The trade rumors surfaced this week like a fever dream you can’t shake when you wake up. Michael Porter Jr. to Golden State. The hypothetical package: Jonathan Kuminga, Moses Moody, Buddy Hield, and a first-round
pick. Dalton Johnson quickly clarified that the Warriors haven’t actually made that offer, that they’ve been hesitant on Porter, and remain cautious with their future draft picks.
But man, for about six hours before the clarification hit, I let myself imagine it.
Picture this: A 6-10 wing who’s averaging 25.9 points per game this season, shooting 49% from the field and nearly 40% from three. A player who can space the floor for Steph Curry in ways this current roster simply cannot. Someone who can punish smaller defenders in the post and rise over contests for midrange buckets when the offense stagnates. Porter Jr. gives you everything the modern Warriors offense desperately needs: elite shooting, size on the wing, and the kind of scoring punch that turns good teams into genuine contenders.
Imagine Steph running pick-and-roll with Draymond while Porter relocates to the corner, defenses scrambling to account for two of the league’s most dangerous shooters. Imagine Porter crashing the glass on both ends with that 7.4 rebounds per game he’s pulling down this year, giving Golden State some much-needed size and second-chance opportunities. Imagine him taking defensive assignments shoulders, using that length to disrupt passing lanes and contest shots at the rim.
That’s the dream. That’s the version where this trade makes the Warriors dangerous again, where they climb back into legitimate title contention while a 36-year-old Steph Curry still has something left in the tank.
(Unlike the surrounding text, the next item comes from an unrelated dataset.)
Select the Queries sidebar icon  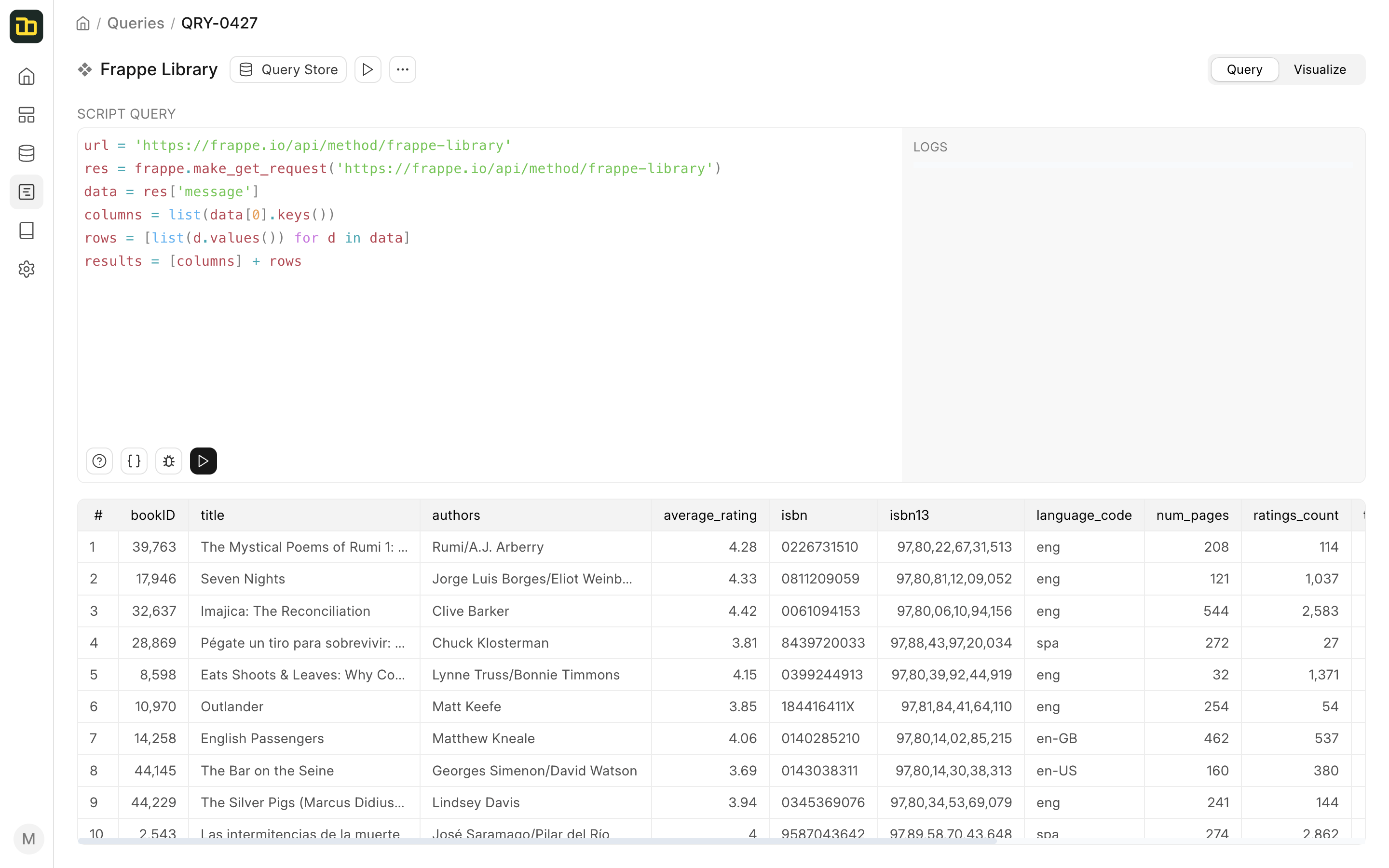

But here’s where I need to pump the brakes, because I’m the guy who thought Monta Ellis was untouchable. I’m a a pretty mediocre talent evaluator, and my track record suggests you should probably ignore most of what I think about roster construction as a blatant homer. So when I start fantasizing about Michael Porter Jr. saving this season, I have to remind myself what we’d be giving up.
Kuminga, for all his flaws and inconsistencies, is 23 years old with the kind of athletic tools that don’t exist on most rosters. Moody is 23 and still developing into a reliable rotation piece and shows flashes of being a killer 3-and-D guy. That first-round pick could be anything. And Buddy Hield, despite his lack of playing time, gives you instant offense and veteran know how. Ask the Rockets about what he did to ‘em in Game 7 of the playoffs last year!
That’s the cost. Not just assets, but potential. The kind of potential that keeps front offices awake at night wondering if they gave up on someone too soon.
The Warriors are 21-19, sitting eighth in the Western Conference. Kuminga isn’t even playing anymore, completely out of Steve Kerr’s rotation while this team struggles to stay above .500. And that’s the part I can’t reconcile. I don’t know enough about basketball to demand specific trades. I can’t tell you definitively whether Michael Porter Jr. is worth the price, or if there’s some other move that makes more sense.
But I do know this: It makes absolutely no damn sense to have Kuminga riding the bench if he’s not trade bait. Either he’s part of the rotation and you’re showcasing his value, or he’s not playing because a deal is imminent. What you can’t do is this current limbo, where a lottery pick just disappears while your championship window narrows.
Maybe Porter is the answer. Maybe he’s the piece that unlocks one more title run before Steph retires. Or maybe we’re about to watch the Warriors mortgage their future for a player who doesn’t move the needle enough, who comes with his own injury concerns and defensive limitations, who looks great on paper but doesn’t translate to winning basketball when it matters most.
I was wrong about Monta. I’m probably wrong about half the opinions I hold right now.
But at what cost do we find out if I’m wrong about this one too?